Data supplied:
■ ■ ■ ■

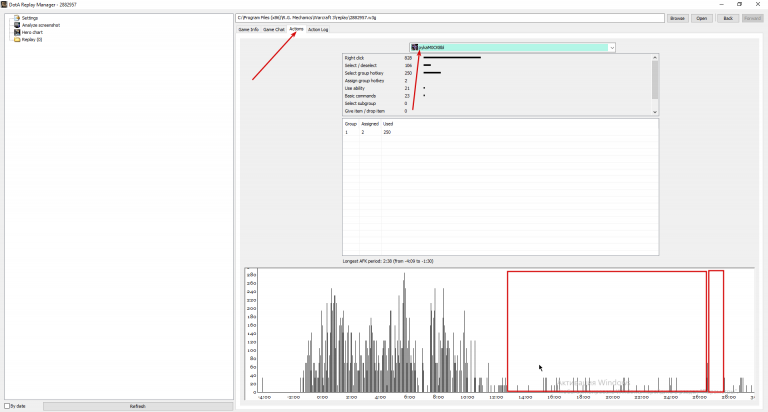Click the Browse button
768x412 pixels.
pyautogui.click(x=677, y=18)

■ ■ ■ ■

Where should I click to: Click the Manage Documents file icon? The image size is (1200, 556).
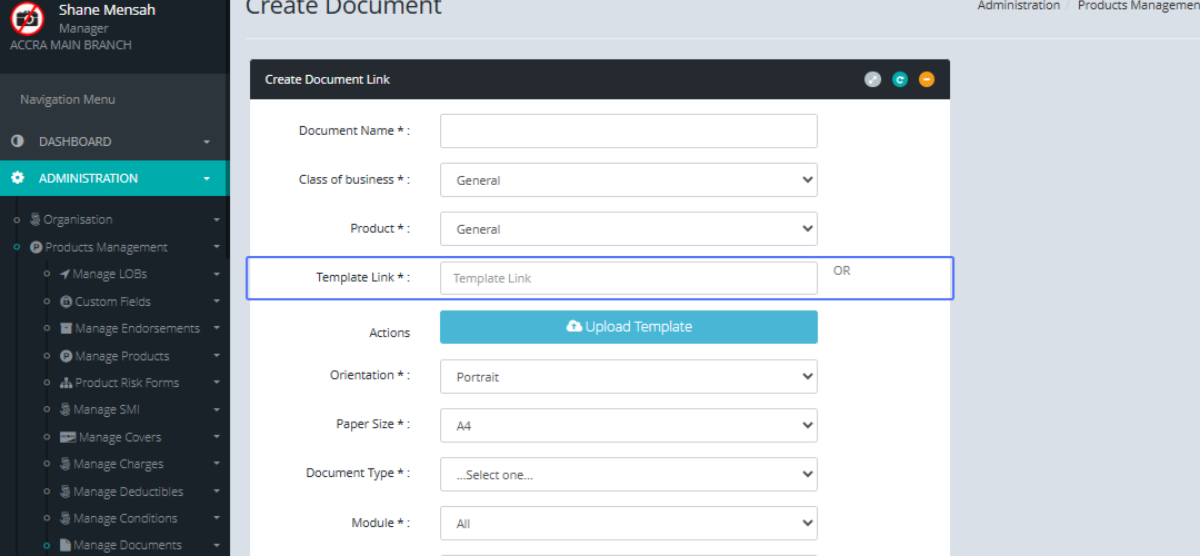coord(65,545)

■ ■ ■ ■

Stated problem: Render everything from the line containing "Where should I" down to the line containing "coord(65,545)", both included, as a Markdown table with the columns No. and Entry, one row per line and no rows for blank lines. Leave the pictures out.

Output:
| No. | Entry |
|---|---|
| 1 | Where should I click to: Click the Manage Documents file icon? The image size is (1200, 556). |
| 2 | coord(65,545) |